A companhia, maior produtora de celulose de eucalipto do mundo, ainda afirmou em fato relevante que manterá neste ano volume de produção de celulose de mercado cerca de 3,5% menor do que a capacidade nominal anual, sustentando estratégia adotada em meados do ano passado.
“Essa decisão fundamenta-se na avaliação de que a retomada do volume marginal não proporcionaria retorno adequado para a companhia”, afirmou a Suzano.
A empresa afirmou que a queda no Ebitda na comparação anual deveu-se em parte à depreciação do dólar ante o real e à queda do preço líquido médio da celulose. A empresa compensou os efeitos em parte com aumento no volume vendido e um custo caixa menor, atingindo o nível mais baixo desde o final de 2021.
Segundo a Suzano, o custo caixa do quarto trimestre de produção de celulose, um importante indicador do setor, caiu 3,6%, para R$778 por tonelada, sem incluir efeitos de parada de manutenção. Incluindo as paradas, o custo caixa do quarto trimestre foi 8% menor que um ano antes, a R$809 por tonelada.

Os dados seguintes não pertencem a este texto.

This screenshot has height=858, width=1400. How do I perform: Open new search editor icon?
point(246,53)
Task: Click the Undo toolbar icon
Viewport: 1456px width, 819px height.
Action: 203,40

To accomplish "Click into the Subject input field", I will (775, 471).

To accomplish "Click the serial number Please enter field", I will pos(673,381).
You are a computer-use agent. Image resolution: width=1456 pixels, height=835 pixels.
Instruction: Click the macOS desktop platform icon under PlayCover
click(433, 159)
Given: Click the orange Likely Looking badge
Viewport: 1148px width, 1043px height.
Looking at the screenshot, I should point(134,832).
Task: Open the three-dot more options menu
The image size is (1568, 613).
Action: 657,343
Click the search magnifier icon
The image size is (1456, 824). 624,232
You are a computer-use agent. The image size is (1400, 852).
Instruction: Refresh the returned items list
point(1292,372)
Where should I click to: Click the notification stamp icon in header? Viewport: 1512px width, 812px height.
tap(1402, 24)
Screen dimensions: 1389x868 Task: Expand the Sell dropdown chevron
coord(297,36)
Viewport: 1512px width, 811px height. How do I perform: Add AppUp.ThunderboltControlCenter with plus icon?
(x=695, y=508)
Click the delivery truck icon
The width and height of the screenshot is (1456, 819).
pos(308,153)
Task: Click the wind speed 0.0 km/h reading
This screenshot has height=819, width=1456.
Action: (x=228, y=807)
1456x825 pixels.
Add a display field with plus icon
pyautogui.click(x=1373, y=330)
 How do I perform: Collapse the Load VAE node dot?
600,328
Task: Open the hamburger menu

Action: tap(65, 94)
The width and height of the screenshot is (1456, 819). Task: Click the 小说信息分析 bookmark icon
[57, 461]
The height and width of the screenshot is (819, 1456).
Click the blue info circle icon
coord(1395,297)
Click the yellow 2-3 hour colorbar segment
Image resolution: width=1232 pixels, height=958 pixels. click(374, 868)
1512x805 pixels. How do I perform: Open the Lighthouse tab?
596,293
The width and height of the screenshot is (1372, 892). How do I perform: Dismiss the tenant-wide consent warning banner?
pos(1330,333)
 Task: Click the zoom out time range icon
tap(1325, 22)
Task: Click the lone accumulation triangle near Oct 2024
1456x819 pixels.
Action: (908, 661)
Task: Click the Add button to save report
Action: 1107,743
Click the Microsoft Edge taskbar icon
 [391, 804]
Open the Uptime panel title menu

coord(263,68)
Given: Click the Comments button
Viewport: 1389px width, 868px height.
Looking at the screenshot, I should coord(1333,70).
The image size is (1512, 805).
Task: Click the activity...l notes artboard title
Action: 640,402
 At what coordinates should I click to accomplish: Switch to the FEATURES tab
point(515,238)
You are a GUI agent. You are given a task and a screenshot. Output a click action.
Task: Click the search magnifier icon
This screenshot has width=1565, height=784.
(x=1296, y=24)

A empresa teve lucro líquido de R$116 milhões, revertendo prejuízo de R$6,7 bilhões sofrido no quarto trimestre de 2024, apoiada em parte em efeitos cambiais que impactam o resultado financeiro.
A receita líquida somou R$13,1 bilhões, queda anual de 8%. A empresa vendeu 3,4 milhões de toneladas de celulose no quarto trimestre, alta de cerca de 4% sobre um ano antes, mas o preço médio foi 8% menor na mesma comparação.
Analistas, em média, esperavam que a Suzano apresentasse faturamento de R$12,5 bilhões no quarto trimestre.
A companhia terminou dezembro com alavancagem financeira de 3,2 vezes em dólares ante 2,9 vezes no final de 2024.